## Exercise goal:
Each record, word for word and stripped of pictures, is what the answer should contain.
⟨
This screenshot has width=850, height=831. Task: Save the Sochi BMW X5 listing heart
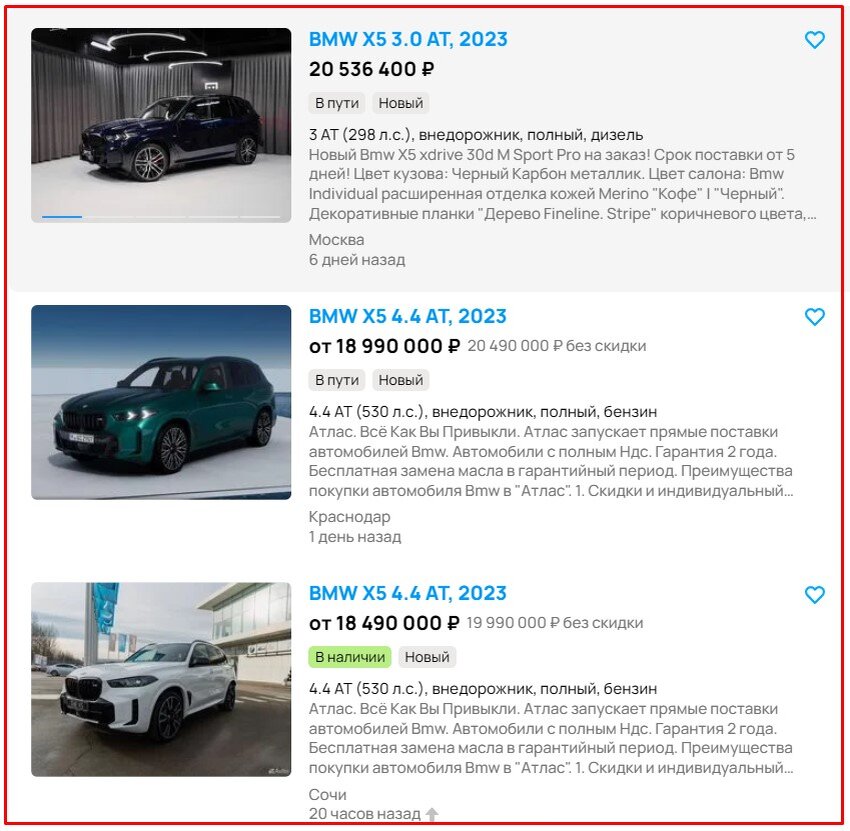[x=814, y=595]
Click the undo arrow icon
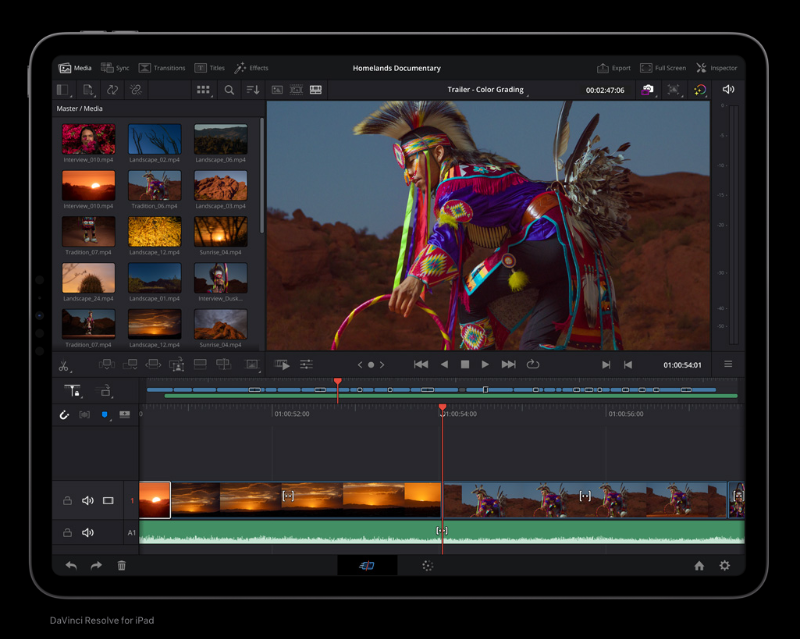This screenshot has height=639, width=800. pos(71,566)
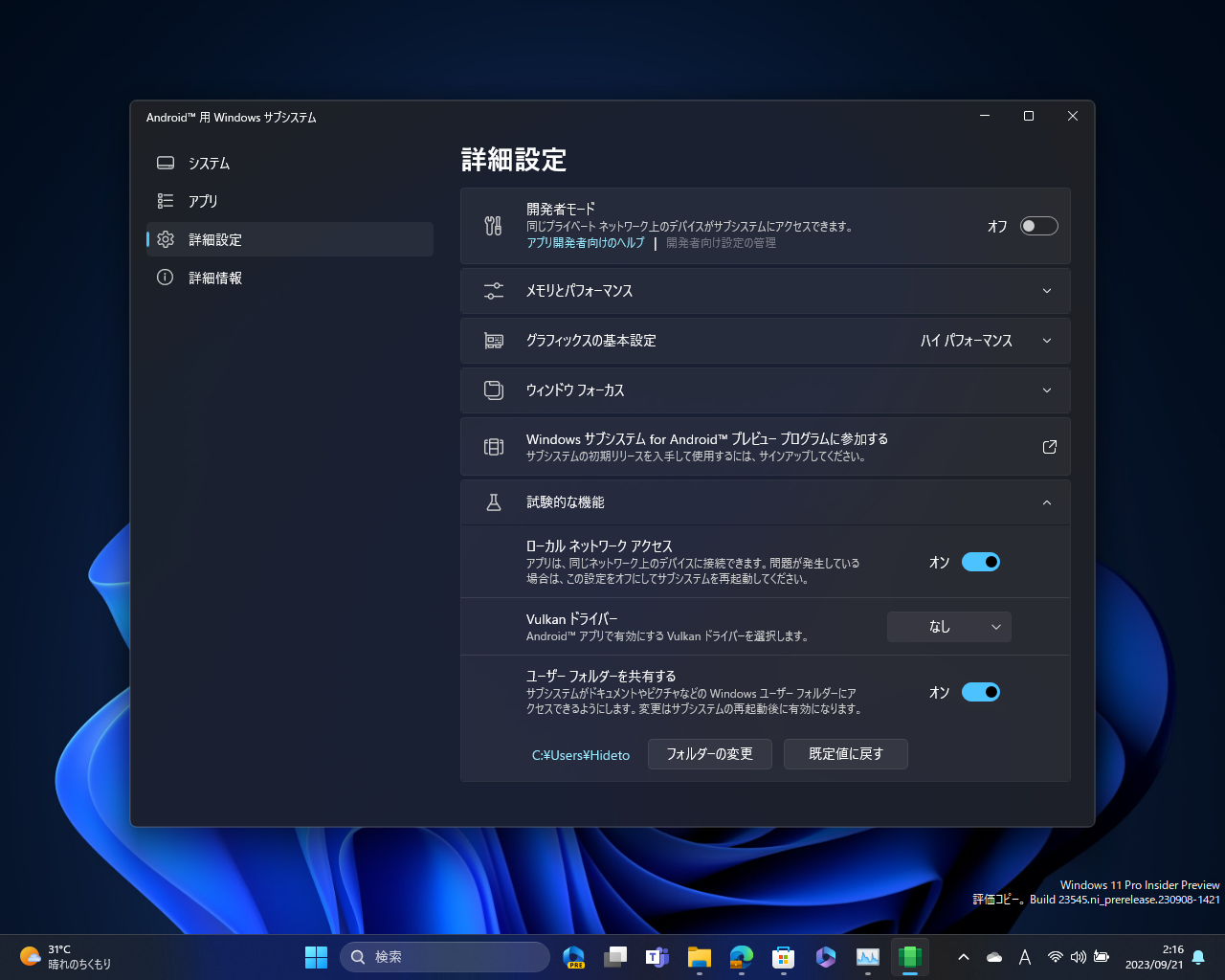Click the ウィンドウ フォーカス windows icon

click(x=493, y=390)
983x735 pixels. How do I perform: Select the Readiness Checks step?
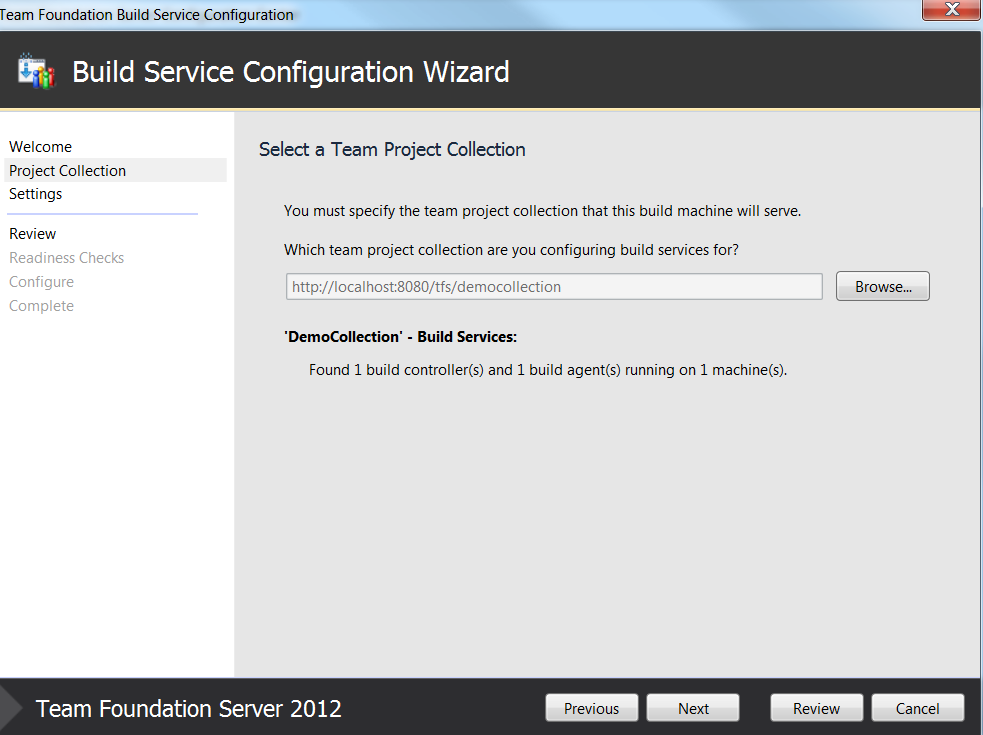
⟩
## Solution to this problem:
This screenshot has width=850, height=831. Task: Save the Sochi BMW X5 listing heart
[x=814, y=595]
Click the undo arrow icon
This screenshot has height=639, width=800. pos(71,566)
Click the ウィンドウ フォーカス windows icon

click(x=493, y=390)
983x735 pixels. How do I perform: Select the Readiness Checks step?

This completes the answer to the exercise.